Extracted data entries
<<<<

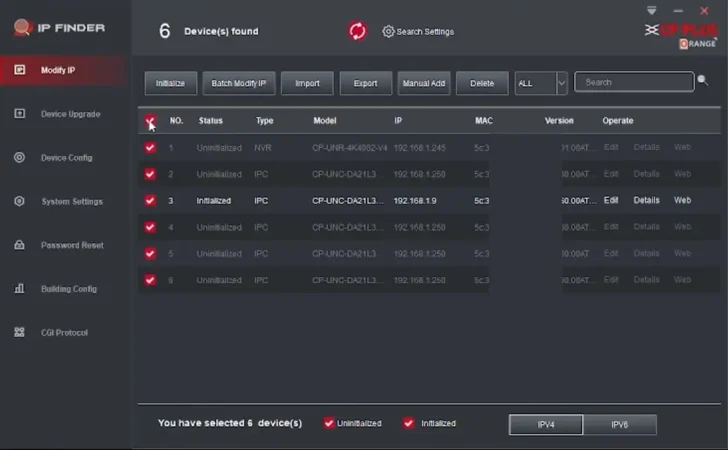This screenshot has width=728, height=450.
Task: Click the Building Config chart icon
Action: click(19, 289)
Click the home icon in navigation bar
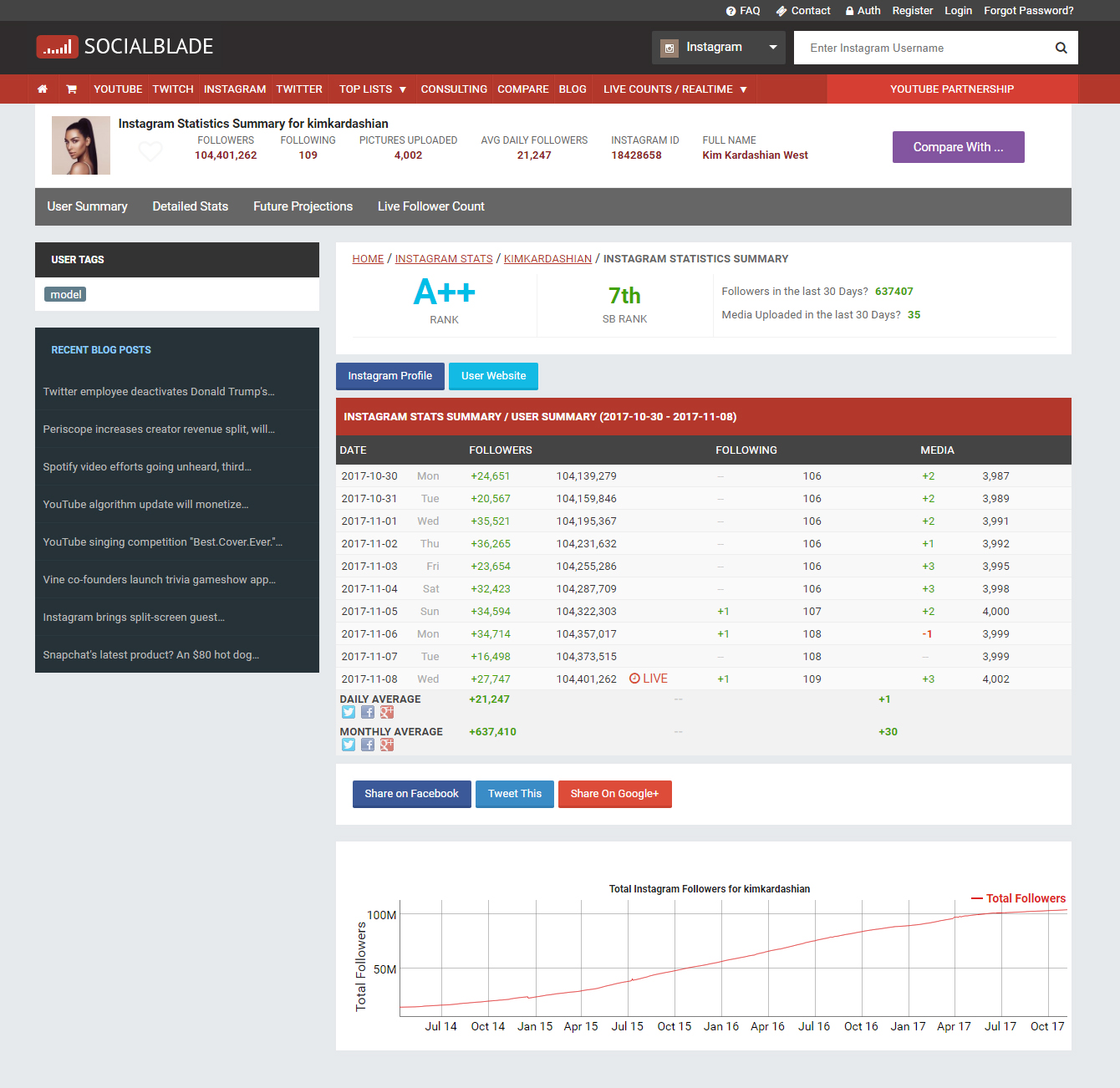 click(43, 89)
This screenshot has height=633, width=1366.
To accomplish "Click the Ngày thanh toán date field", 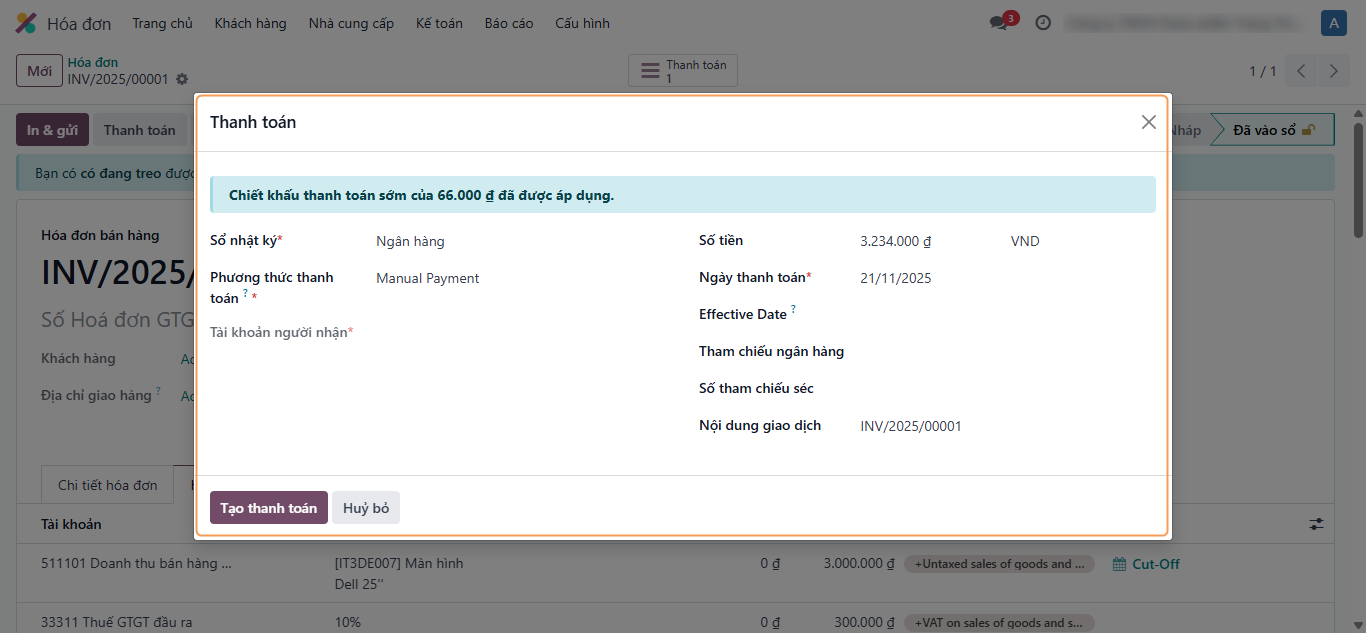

>>>>

YOUR GOAL:
Find the line that contains "Click the home icon in navigation bar". Reproduce it and every later line of the records exactly, minus the pictures.

ANSWER TO THIS PROBLEM:
Click the home icon in navigation bar
 click(43, 89)
This screenshot has height=633, width=1366.
To accomplish "Click the Ngày thanh toán date field", 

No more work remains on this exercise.